A top-to-bottom approach
IAF is the only company in Central America that has the track record and real world experience to implement intensive agroforestry operations. Part of its success can be attributed to its comprehensive/multi-tiered approach to forest management:
Our forestry management approach is predicated on the concept, borrowed from agriculture, of “precision forestry,” a risk averse approach that permits the optimal biological growth performance on reforestation lands. Soils over large areas in the tropics tend to be heterogeneous along dimensions such as depth, porosity, nutrient content and pH. This variability can lead to widely different timber or understory crop growth from one zone to another. By assessing and mapping this variability, BLI’s management can allocate species best adapted to micro-conditions and prescribe practices customized to diagnosed needs, dramatically reducing the risk of biological underperformance. Although this approach sounds commonplace, BLI has observed that many forestry companies ignore or improperly apply adaptive management and micro-zonal considerations, leading to subpar financial returns.
To formulate an effective growing strategy, management collects data to predict and diagnose why trees may thrive in some zones and struggle in others. Each lot is graded according to diameter, height, density, physical condition, crown shape and overall appearance. Patches where poor growth and mortality are abnormally high is typically due to poor drainage, vertisols, and nutrient deficiency. Regular monitoring permits early detection and response, with interventions including application of fertilizer, pruning, weed control or creation of drainage channels. In severe cases, hardier native species are planted (e.g.
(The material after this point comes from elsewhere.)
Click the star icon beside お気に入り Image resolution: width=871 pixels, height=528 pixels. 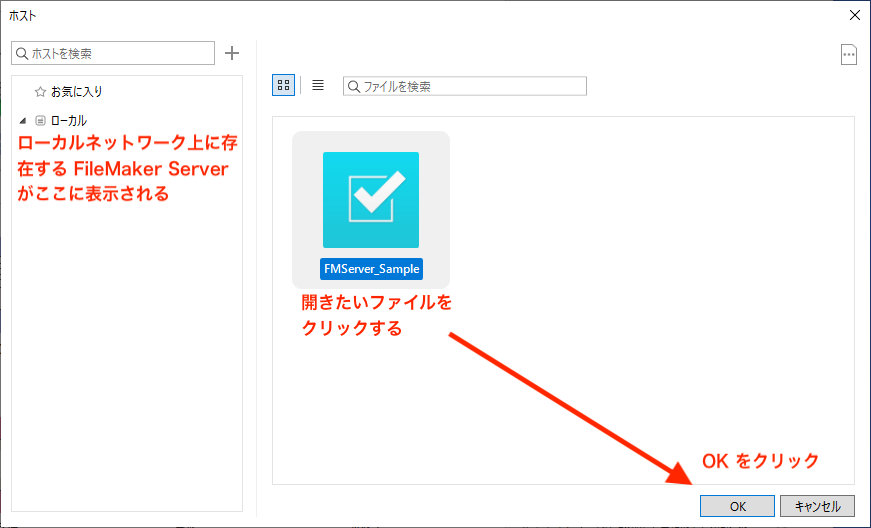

Rosewood or Big Leaf Mahogany in Central America).
Despite its resistance by traditional foresters, inter-cropping cacao, vanilla and hardwoods is the only logical, not to mention responsible approach to timber investment, IAF founder Richard Bronson comments:
“From an economic point of view the shade overstory planting needs to be carefully designed to utilize suitable precious hardwoods,such as genuine (Swietenia m.) mahogany or one of the endangered Rosewoods, e.g. Dalbergia stevensonii, retusa or nigra, which tend to grow straight and have a limited crown with small leaves that allows a dappled light to penetrate. With mahogany you can plant at 4 x 4 m. intervals two years before the cacao and then slowly thin to 200 trees by age 15. Planting precious hardwoods is paramount to a savings account, where by age 25 the mahogany at 1.5 cubic meters per tree is worth more than the previous 20 years of cacao . Foresters need to work closely with new cacao growers, regardless of size, to insure a project’s future. Even if the cacao is eventually damaged by disease, pest or weak markets, the hardwood will be the life jacket.”